> _The request_
Swap every "items" in the material below for "posts" and write the lines out again with nothing else changed. Leave the pictures out of your answer.

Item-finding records
+++
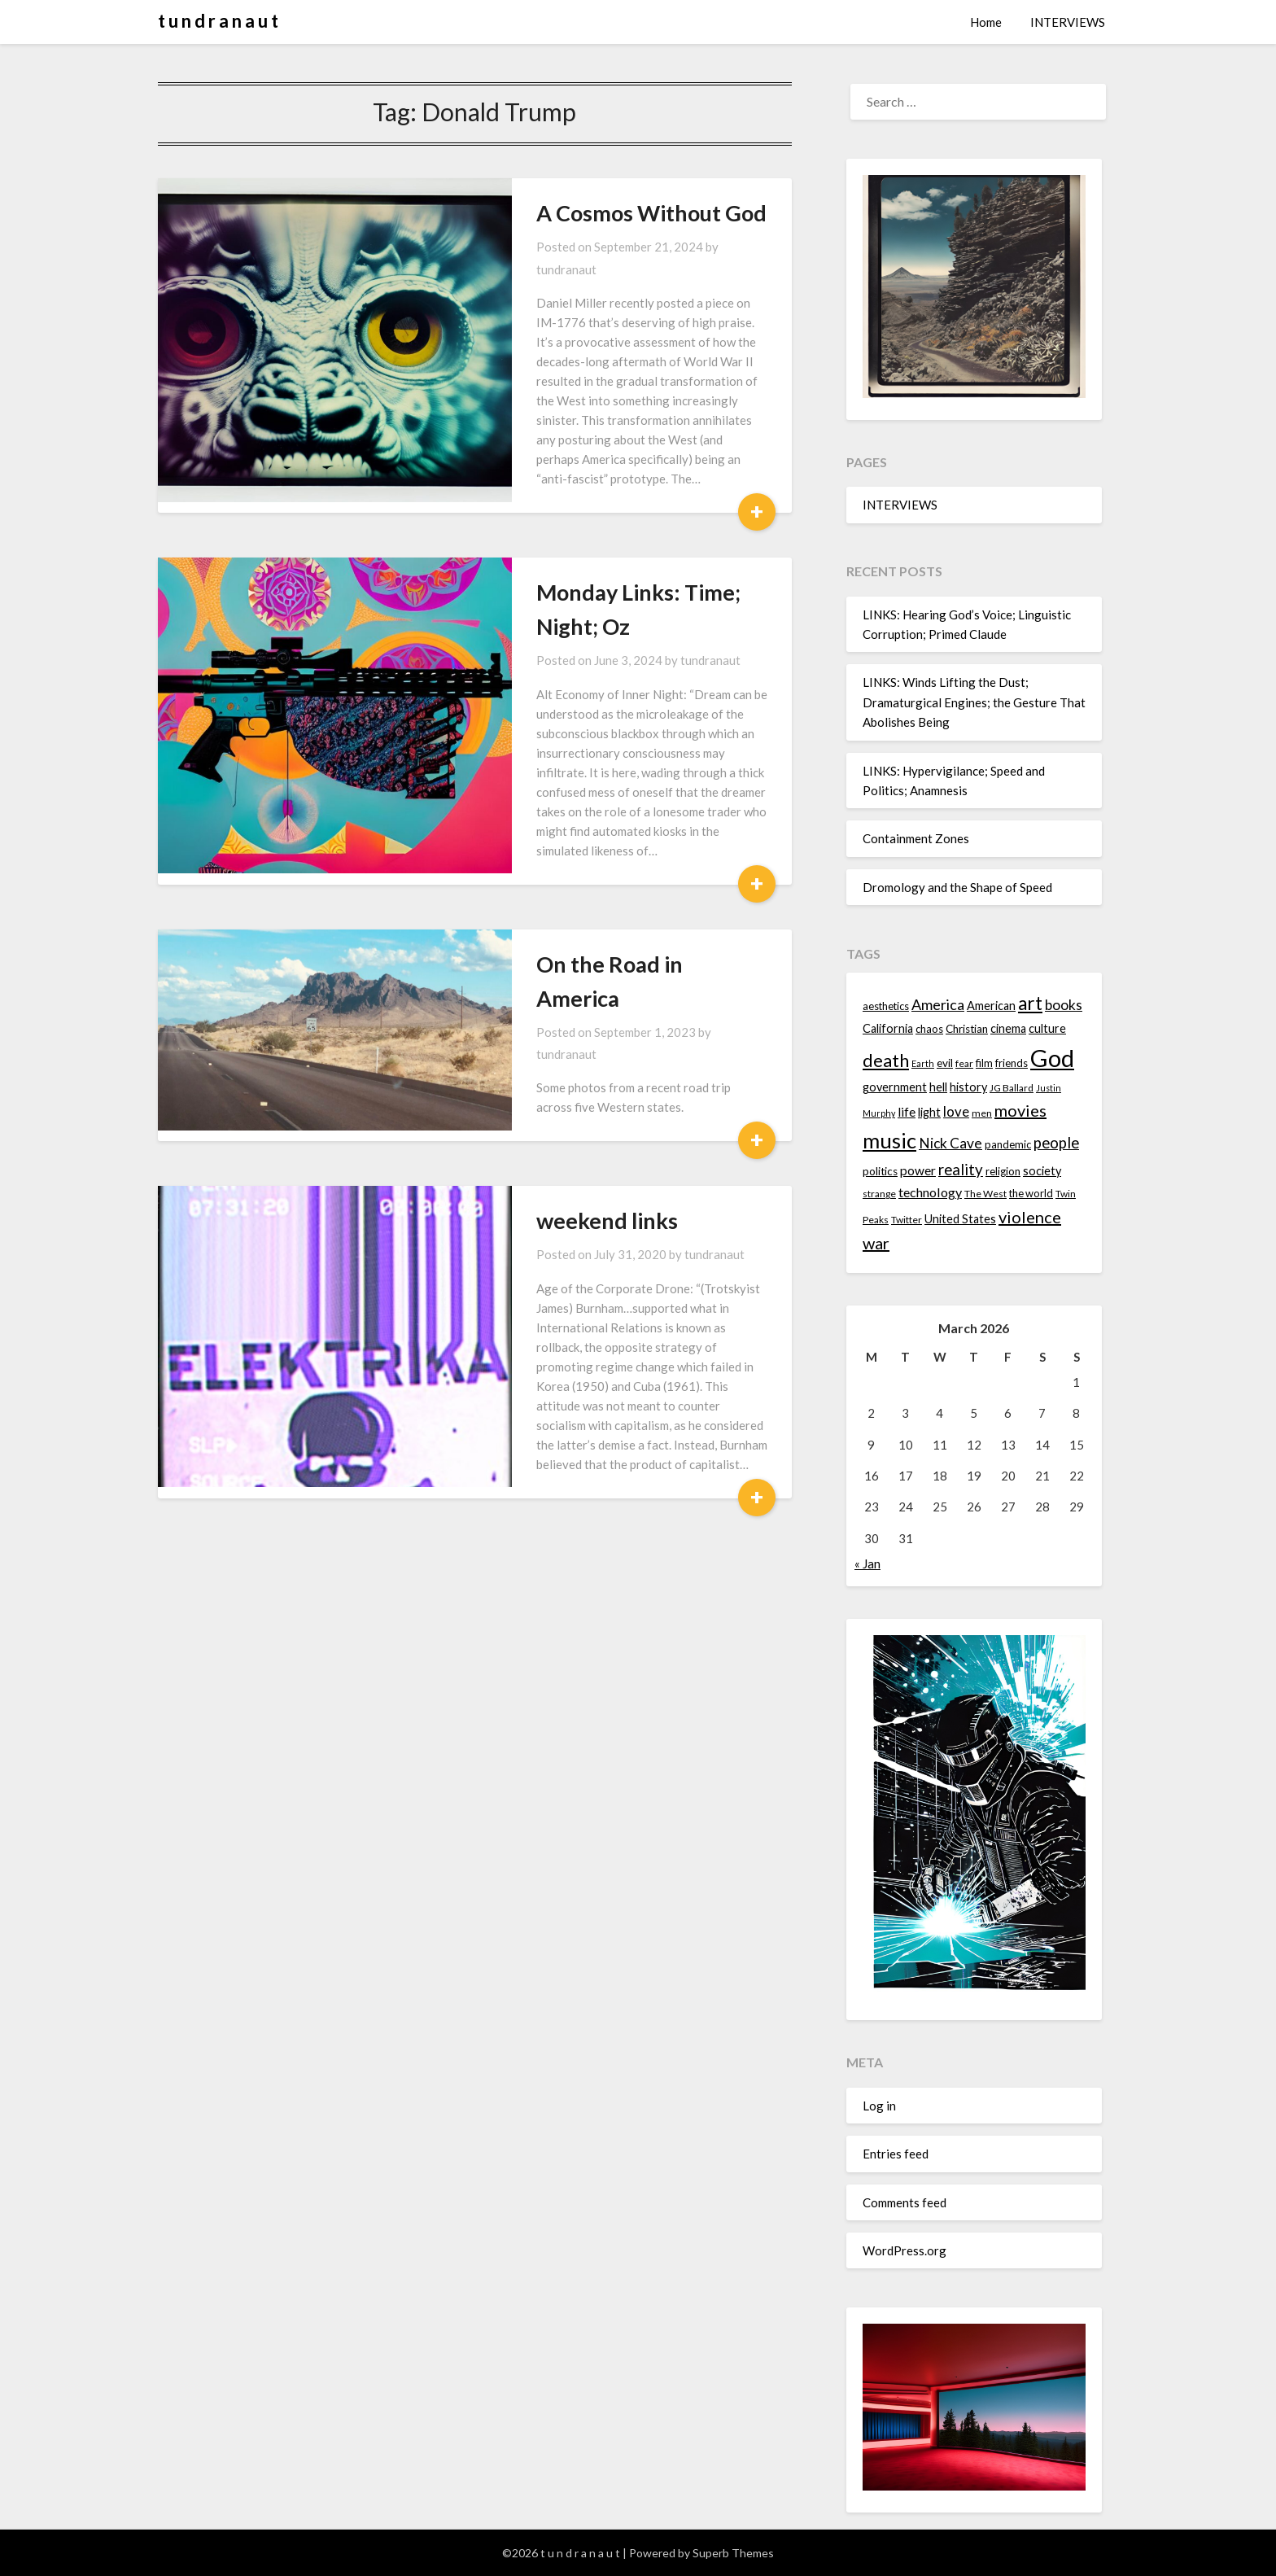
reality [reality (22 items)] (960, 1170)
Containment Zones (916, 838)
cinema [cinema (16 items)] (1008, 1028)
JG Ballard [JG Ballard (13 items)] (1011, 1088)
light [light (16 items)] (929, 1112)
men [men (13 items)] (982, 1113)
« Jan (867, 1563)
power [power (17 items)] (918, 1170)
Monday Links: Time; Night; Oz (587, 511)
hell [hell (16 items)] (938, 1087)
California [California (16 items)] (888, 1028)
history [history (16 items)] (968, 1087)
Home (986, 22)
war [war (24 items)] (876, 1243)
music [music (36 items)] (889, 1140)
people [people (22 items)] (1056, 1143)
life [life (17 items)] (906, 1111)
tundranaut (651, 246)
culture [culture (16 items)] (1047, 1028)
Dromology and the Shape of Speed (957, 887)
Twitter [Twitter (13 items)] (906, 1220)
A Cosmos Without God (551, 212)
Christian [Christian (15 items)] (967, 1028)
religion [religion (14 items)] (1002, 1171)
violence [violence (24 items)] (1030, 1217)
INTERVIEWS (1067, 22)
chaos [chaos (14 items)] (929, 1028)
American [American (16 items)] (991, 1005)
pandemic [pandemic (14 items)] (1008, 1144)
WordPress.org (904, 2250)
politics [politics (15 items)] (880, 1171)
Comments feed (904, 2202)
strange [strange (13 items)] (879, 1193)
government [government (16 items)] (895, 1087)
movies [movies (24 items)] (1020, 1110)
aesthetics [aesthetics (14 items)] (886, 1005)
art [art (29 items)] (1030, 1003)
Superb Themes (733, 2553)
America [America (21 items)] (937, 1004)
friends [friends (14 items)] (1011, 1062)
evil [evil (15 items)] (945, 1062)
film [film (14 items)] (984, 1062)
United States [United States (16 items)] (960, 1219)
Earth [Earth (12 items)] (922, 1063)
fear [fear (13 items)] (964, 1063)
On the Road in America (553, 789)
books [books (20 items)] (1063, 1004)
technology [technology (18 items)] (930, 1192)
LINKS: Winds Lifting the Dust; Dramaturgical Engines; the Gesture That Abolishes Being (974, 702)
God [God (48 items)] (1052, 1057)
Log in (879, 2105)
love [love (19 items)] (956, 1111)
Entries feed (896, 2153)
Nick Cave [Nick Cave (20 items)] (950, 1143)
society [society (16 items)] (1042, 1171)
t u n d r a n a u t (218, 21)
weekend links (507, 990)
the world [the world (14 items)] (1031, 1193)
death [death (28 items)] (886, 1060)
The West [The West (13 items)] (985, 1193)
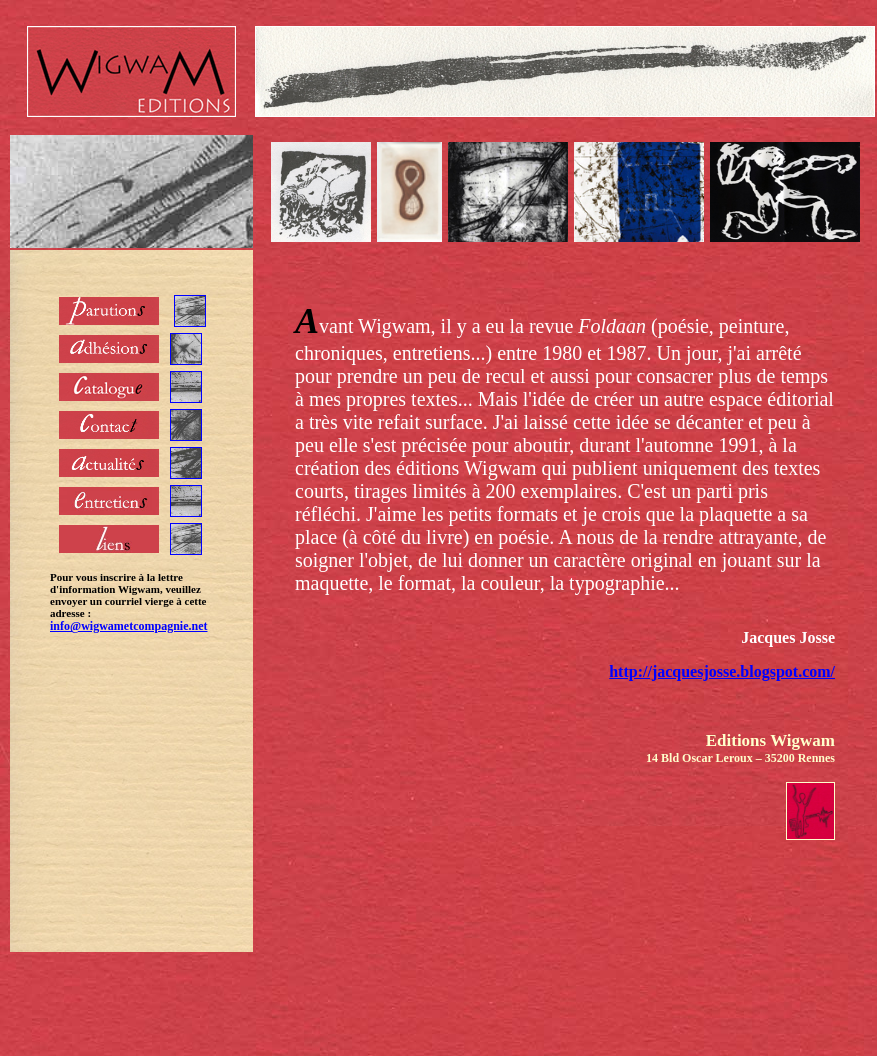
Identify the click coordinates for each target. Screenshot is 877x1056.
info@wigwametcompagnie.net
+++
> _The result_
reality [reality (22 posts)] (960, 1170)
Containment Zones (916, 838)
cinema [cinema (16 posts)] (1008, 1028)
JG Ballard [JG Ballard (13 posts)] (1011, 1088)
light [light (16 posts)] (929, 1112)
men [men (13 posts)] (982, 1113)
« Jan (867, 1563)
power [power (17 posts)] (918, 1170)
Monday Links: Time; Night; Oz (587, 511)
hell [hell (16 posts)] (938, 1087)
California [California (16 posts)] (888, 1028)
history [history (16 posts)] (968, 1087)
Home (986, 22)
war [war (24 posts)] (876, 1243)
music [music (36 posts)] (889, 1140)
people [people (22 posts)] (1056, 1143)
life [life (17 posts)] (906, 1111)
tundranaut (651, 246)
culture [culture (16 posts)] (1047, 1028)
Dromology and the Shape of Speed (957, 887)
Twitter [Twitter (13 posts)] (906, 1220)
A Cosmos Without God (551, 212)
Christian [Christian (15 posts)] (967, 1028)
religion [religion (14 posts)] (1002, 1171)
violence [violence (24 posts)] (1030, 1217)
INTERVIEWS (1067, 22)
chaos [chaos (14 posts)] (929, 1028)
American [American (16 posts)] (991, 1005)
pandemic [pandemic (14 posts)] (1008, 1144)
WordPress.org (904, 2250)
politics [politics (15 posts)] (880, 1171)
Comments feed (904, 2202)
strange [strange (13 posts)] (879, 1193)
government [government (16 posts)] (895, 1087)
movies [movies (24 posts)] (1020, 1110)
aesthetics [aesthetics (14 posts)] (886, 1005)
art [art (29 posts)] (1030, 1003)
Superb Themes (733, 2553)
America [America (21 posts)] (937, 1004)
friends [friends (14 posts)] (1011, 1062)
evil [evil (15 posts)] (945, 1062)
film [film (14 posts)] (984, 1062)
United States [United States (16 posts)] (960, 1219)
Earth [Earth (12 posts)] (922, 1063)
fear [fear (13 posts)] (964, 1063)
On the Road in America (553, 789)
books [books (20 posts)] (1063, 1004)
technology [technology (18 posts)] (930, 1192)
LINKS: Winds Lifting the Dust; Dramaturgical Engines; the Gesture That Abolishes Being (974, 702)
God [God (48 posts)] (1052, 1057)
Log in (879, 2105)
love [love (19 posts)] (956, 1111)
Entries feed (896, 2153)
Nick Cave [Nick Cave (20 posts)] (950, 1143)
society [society (16 posts)] (1042, 1171)
t u n d r a n a u t (218, 21)
weekend links (507, 990)
the world [the world (14 posts)] (1031, 1193)
death [death (28 posts)] (886, 1060)
The West [The West (13 posts)] (985, 1193)
Identify the click coordinates for each target. Screenshot is 877x1056.
info@wigwametcompagnie.net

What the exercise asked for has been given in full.